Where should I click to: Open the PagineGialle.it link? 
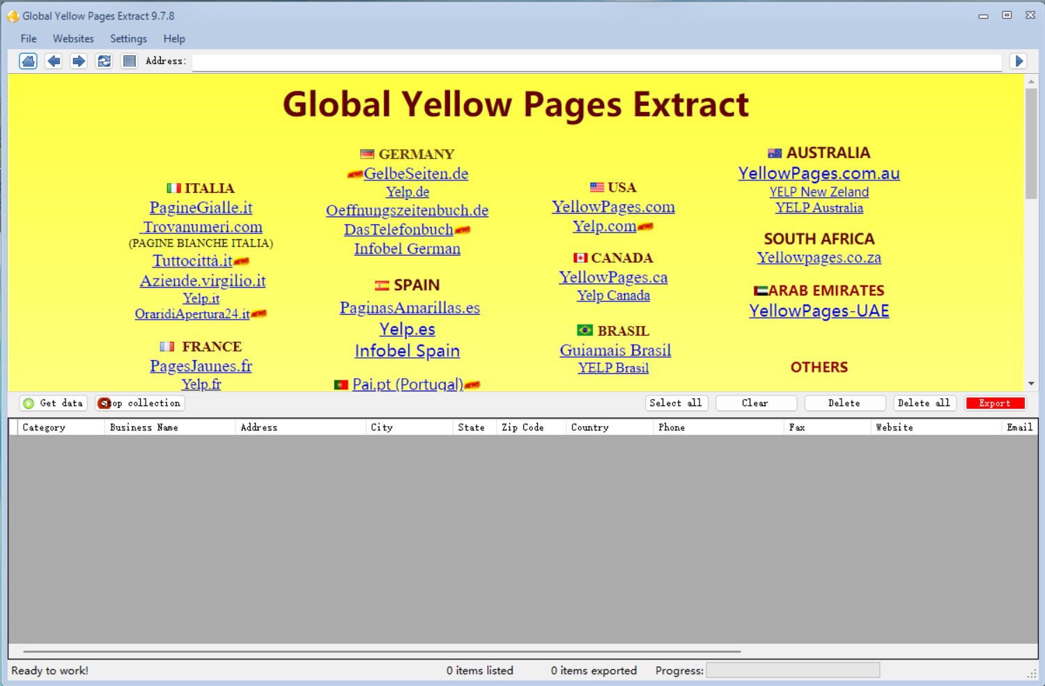tap(201, 208)
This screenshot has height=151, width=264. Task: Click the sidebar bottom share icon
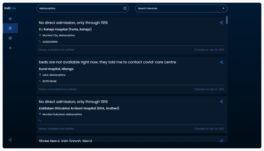click(10, 140)
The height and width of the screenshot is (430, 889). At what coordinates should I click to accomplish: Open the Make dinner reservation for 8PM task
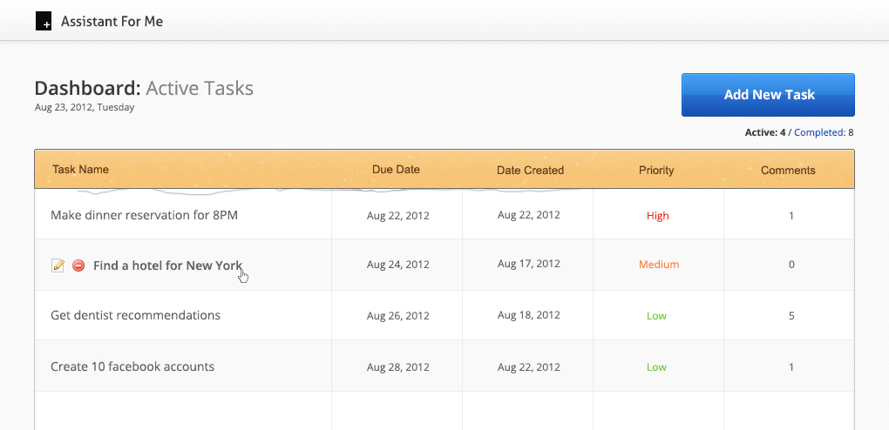pyautogui.click(x=144, y=215)
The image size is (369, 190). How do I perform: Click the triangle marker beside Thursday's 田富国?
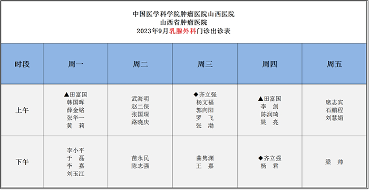point(260,99)
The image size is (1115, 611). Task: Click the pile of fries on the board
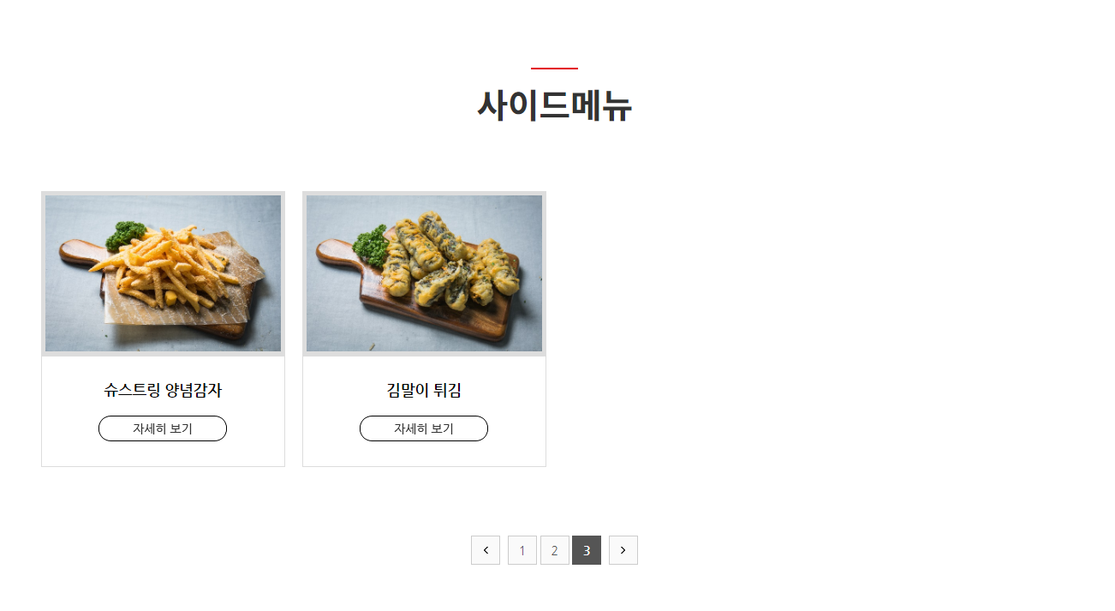click(x=170, y=266)
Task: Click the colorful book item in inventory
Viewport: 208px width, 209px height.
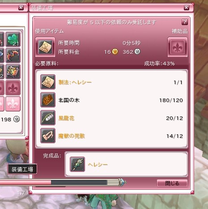Action: click(13, 72)
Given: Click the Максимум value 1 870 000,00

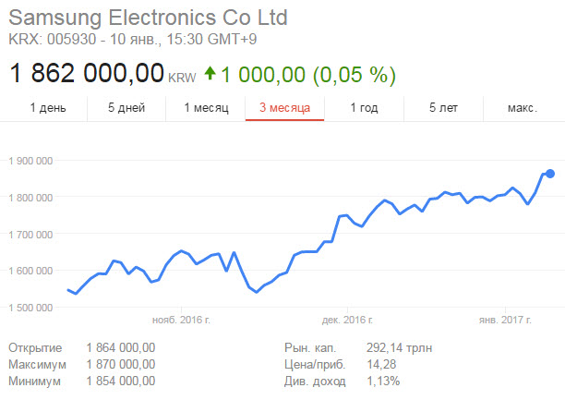Looking at the screenshot, I should (120, 364).
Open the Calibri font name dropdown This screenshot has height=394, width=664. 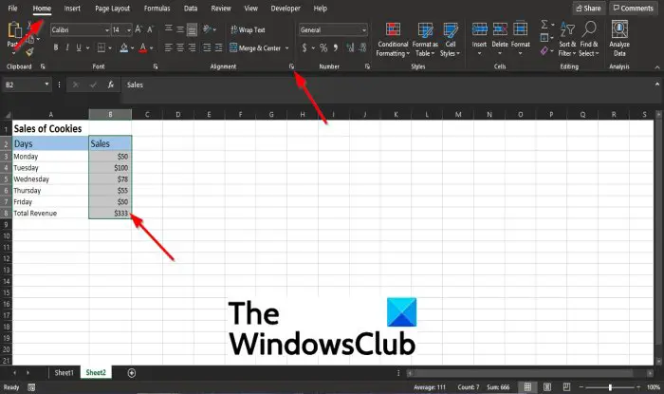[107, 30]
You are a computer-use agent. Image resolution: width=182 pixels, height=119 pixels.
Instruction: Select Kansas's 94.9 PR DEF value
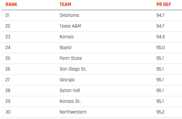tap(160, 37)
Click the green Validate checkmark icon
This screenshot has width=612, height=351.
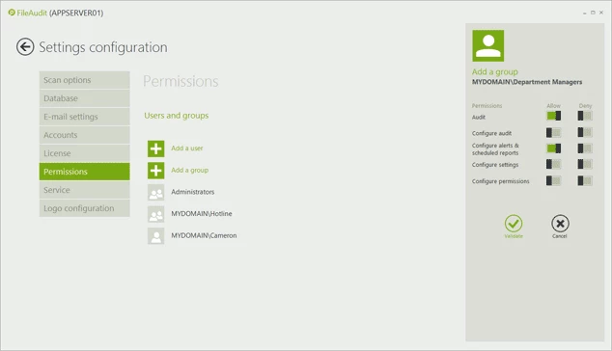[514, 224]
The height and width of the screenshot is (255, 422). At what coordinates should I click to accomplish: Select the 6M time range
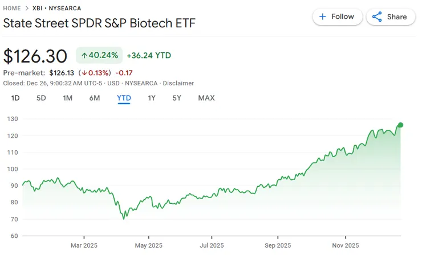pos(95,98)
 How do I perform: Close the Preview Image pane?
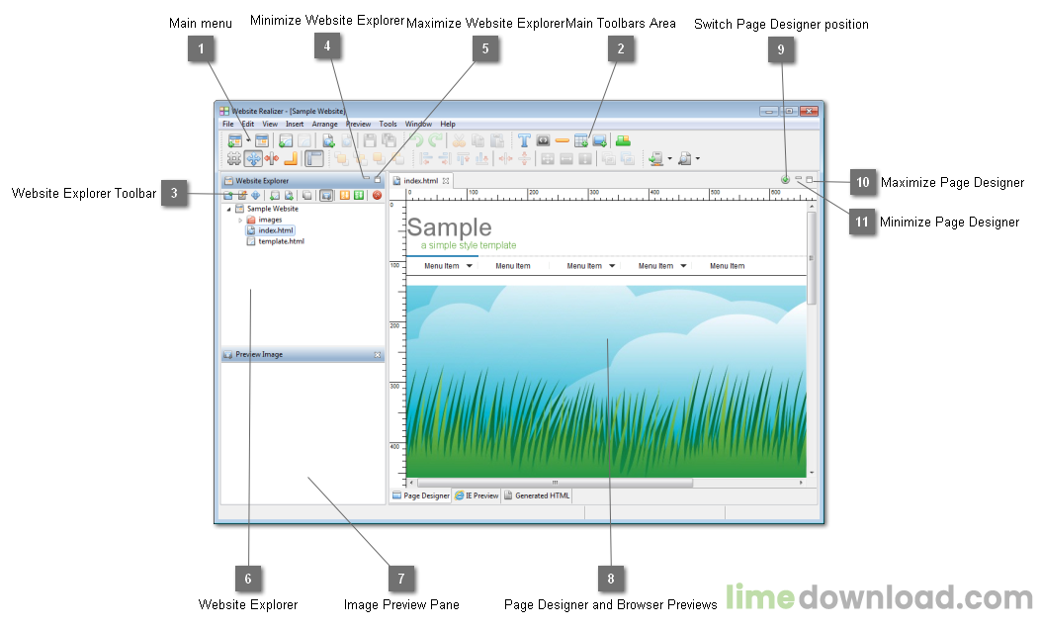(379, 354)
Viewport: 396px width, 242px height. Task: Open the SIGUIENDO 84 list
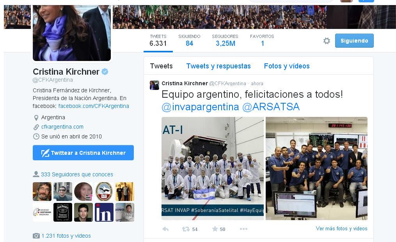point(189,41)
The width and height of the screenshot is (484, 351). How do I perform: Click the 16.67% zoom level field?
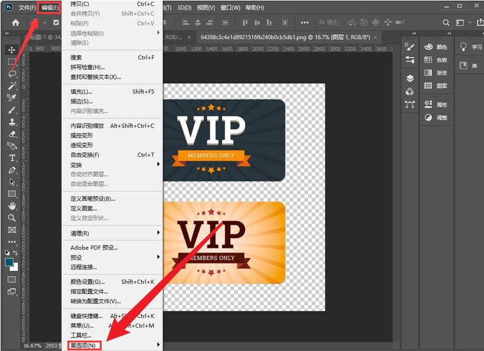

· · · · ·

● **Work item**
Your task is to retype exactly the lines that run from the line with "The height and width of the screenshot is (255, 422)." through the last line of the material, with the pictures left out.

● **Written answer**
The height and width of the screenshot is (255, 422). At what coordinates should I click to accomplish: Select the 6M time range
pos(95,98)
 How do I perform: Close the Preview Image pane?
(379, 354)
Viewport: 396px width, 242px height. Task: Open the SIGUIENDO 84 list
point(189,41)
The width and height of the screenshot is (484, 351). How do I perform: Click the 16.67% zoom level field?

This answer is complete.